(Extracted data entries)

------------------------

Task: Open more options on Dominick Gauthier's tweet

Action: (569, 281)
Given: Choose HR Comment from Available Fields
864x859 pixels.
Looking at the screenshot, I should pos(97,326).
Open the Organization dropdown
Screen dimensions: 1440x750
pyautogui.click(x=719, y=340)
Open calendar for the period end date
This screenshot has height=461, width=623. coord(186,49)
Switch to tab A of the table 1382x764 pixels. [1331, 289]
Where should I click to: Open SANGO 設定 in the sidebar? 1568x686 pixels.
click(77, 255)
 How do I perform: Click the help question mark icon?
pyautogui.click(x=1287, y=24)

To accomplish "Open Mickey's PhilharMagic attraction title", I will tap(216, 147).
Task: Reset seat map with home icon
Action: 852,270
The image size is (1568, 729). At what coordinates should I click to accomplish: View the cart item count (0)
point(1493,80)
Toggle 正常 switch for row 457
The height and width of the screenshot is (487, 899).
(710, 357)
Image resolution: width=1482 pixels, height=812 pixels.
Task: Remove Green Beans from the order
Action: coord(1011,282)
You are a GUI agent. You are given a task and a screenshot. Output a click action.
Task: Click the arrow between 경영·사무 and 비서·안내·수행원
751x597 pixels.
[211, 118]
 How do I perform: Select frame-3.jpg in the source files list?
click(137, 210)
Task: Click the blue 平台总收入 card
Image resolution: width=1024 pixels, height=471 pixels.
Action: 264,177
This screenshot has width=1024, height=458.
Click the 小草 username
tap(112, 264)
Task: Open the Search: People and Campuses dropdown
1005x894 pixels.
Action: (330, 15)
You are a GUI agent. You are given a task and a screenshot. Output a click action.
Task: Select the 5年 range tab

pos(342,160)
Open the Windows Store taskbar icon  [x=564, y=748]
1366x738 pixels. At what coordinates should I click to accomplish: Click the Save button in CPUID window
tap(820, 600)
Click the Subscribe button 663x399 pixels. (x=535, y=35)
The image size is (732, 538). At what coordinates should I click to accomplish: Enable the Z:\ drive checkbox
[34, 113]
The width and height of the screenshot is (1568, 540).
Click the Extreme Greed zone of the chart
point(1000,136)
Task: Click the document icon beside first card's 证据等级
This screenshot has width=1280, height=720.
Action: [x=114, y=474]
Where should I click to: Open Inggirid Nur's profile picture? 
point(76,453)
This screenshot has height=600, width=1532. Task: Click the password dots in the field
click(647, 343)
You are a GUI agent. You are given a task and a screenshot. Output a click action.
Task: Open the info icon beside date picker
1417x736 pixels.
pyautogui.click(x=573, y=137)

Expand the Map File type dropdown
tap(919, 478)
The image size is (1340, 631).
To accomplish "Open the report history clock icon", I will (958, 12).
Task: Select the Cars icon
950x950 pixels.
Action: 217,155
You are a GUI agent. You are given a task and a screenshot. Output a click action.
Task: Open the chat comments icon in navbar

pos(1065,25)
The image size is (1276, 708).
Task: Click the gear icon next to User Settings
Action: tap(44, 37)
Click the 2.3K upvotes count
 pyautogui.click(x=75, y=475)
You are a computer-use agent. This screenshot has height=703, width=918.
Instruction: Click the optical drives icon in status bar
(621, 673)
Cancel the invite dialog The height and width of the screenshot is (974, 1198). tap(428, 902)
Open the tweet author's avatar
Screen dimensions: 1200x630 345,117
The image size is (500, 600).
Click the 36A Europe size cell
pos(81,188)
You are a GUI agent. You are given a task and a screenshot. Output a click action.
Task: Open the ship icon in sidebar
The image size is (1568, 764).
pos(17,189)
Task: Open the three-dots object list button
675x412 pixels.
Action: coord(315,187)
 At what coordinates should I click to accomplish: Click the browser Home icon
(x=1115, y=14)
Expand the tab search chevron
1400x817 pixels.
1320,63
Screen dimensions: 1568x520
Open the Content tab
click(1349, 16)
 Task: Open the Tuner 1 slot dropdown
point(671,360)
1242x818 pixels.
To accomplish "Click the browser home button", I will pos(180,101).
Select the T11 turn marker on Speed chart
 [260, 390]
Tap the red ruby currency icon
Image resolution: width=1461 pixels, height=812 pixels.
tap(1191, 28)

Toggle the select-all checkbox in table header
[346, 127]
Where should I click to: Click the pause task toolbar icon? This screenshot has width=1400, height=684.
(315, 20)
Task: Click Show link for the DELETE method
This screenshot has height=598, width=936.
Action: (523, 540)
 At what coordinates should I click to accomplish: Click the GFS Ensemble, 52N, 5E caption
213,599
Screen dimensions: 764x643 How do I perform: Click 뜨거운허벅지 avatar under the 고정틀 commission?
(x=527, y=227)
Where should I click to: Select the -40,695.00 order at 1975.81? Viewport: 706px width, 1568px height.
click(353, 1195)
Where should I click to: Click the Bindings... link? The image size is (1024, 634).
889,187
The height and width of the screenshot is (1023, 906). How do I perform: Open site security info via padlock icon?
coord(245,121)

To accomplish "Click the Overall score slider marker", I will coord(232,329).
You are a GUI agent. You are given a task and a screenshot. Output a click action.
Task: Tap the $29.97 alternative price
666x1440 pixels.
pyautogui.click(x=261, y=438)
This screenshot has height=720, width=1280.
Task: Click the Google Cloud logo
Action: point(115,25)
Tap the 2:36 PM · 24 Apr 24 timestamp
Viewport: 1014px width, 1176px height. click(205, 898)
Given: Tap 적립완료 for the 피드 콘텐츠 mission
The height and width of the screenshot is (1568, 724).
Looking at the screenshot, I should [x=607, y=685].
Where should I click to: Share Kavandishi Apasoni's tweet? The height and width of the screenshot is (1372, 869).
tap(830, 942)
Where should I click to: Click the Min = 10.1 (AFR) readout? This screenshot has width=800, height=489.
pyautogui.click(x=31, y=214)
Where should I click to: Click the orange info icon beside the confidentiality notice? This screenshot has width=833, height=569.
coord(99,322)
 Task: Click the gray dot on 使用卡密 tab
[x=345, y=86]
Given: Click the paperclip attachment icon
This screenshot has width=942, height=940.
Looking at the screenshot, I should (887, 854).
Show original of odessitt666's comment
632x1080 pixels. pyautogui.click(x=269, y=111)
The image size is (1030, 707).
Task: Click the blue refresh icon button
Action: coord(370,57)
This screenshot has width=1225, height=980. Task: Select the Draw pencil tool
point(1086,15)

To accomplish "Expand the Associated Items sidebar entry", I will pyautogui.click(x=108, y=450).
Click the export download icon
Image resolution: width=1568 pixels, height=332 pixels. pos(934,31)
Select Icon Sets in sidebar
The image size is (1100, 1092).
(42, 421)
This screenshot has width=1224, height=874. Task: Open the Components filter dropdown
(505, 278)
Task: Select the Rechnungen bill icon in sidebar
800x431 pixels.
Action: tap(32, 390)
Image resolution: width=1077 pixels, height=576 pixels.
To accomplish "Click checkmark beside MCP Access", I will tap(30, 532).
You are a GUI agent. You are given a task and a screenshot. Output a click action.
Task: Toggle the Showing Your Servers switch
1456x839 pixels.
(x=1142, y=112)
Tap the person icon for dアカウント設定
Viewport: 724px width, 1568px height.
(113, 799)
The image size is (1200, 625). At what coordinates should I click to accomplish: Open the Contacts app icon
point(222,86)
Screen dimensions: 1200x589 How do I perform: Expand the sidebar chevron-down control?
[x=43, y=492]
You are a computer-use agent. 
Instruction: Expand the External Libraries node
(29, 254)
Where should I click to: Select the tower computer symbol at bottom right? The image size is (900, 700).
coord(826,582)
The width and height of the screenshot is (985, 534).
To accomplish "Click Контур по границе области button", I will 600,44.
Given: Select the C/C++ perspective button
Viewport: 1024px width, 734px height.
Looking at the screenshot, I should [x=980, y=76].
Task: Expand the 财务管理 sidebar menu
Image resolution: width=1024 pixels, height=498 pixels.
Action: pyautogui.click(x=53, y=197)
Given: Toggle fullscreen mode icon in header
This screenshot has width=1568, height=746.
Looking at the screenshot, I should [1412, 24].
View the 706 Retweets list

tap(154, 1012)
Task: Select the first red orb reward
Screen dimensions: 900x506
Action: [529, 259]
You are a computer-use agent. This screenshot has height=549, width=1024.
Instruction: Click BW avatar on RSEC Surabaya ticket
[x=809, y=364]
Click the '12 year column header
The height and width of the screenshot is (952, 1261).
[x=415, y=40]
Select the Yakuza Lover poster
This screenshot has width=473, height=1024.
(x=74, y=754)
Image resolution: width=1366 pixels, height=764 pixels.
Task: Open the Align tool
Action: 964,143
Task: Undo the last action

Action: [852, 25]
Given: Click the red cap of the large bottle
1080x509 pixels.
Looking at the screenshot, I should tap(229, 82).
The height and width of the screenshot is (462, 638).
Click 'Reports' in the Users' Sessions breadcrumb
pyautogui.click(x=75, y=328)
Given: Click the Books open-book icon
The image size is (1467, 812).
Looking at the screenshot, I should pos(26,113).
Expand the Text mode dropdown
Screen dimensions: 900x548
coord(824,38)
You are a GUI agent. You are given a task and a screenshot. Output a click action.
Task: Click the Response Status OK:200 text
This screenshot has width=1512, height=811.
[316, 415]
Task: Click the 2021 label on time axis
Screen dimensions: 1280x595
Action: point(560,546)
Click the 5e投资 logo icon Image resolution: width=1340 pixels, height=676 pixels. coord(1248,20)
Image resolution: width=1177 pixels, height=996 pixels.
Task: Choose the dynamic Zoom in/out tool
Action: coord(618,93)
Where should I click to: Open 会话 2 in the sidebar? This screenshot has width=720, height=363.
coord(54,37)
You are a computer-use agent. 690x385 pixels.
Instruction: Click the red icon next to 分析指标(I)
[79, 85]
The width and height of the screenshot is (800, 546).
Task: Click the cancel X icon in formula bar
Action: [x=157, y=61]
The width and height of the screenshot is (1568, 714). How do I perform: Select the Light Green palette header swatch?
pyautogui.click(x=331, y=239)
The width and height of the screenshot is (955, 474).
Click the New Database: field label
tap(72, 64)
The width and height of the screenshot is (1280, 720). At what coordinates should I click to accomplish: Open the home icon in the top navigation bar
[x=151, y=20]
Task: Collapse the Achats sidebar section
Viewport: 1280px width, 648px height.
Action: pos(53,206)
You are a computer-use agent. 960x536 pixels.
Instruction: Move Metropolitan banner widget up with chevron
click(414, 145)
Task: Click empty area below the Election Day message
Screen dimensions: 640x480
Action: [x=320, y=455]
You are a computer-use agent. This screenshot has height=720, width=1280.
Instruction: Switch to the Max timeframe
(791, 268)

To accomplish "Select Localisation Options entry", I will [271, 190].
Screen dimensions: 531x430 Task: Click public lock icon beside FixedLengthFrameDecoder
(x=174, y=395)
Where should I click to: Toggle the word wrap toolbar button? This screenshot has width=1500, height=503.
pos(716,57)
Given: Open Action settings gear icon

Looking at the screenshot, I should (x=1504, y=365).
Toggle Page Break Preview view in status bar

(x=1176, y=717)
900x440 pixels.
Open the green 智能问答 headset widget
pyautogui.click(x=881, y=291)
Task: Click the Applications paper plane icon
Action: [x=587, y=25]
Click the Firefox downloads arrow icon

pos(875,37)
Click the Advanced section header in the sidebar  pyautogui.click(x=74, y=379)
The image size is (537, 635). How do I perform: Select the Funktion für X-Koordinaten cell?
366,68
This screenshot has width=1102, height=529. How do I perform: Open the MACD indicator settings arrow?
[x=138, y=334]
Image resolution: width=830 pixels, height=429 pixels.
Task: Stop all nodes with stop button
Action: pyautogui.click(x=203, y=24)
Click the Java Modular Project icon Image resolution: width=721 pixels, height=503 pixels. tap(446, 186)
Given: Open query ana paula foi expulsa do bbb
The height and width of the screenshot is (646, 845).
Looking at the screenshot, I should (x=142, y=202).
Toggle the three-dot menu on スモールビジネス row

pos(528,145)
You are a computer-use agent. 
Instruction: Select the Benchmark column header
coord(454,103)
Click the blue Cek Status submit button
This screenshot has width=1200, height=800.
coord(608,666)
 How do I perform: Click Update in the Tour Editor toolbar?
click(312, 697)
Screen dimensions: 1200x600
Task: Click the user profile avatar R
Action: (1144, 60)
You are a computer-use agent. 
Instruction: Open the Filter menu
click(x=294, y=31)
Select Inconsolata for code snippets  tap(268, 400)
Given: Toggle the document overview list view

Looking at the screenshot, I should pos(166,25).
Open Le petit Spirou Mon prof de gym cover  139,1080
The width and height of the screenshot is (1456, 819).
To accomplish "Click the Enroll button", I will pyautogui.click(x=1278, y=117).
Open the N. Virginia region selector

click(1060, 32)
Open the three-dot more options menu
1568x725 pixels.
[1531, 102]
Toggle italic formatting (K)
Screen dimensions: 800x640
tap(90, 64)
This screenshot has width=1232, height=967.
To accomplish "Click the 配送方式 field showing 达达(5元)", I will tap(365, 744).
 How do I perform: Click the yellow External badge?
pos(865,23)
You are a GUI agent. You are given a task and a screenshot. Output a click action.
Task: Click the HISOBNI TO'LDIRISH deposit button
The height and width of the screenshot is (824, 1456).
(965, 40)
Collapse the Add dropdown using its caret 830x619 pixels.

------------------------

Task statement: Copy all lines of the records that have the string "mode" in them.

Answer section:
Given: Toggle fullscreen mode icon in header
Expand the Text mode dropdown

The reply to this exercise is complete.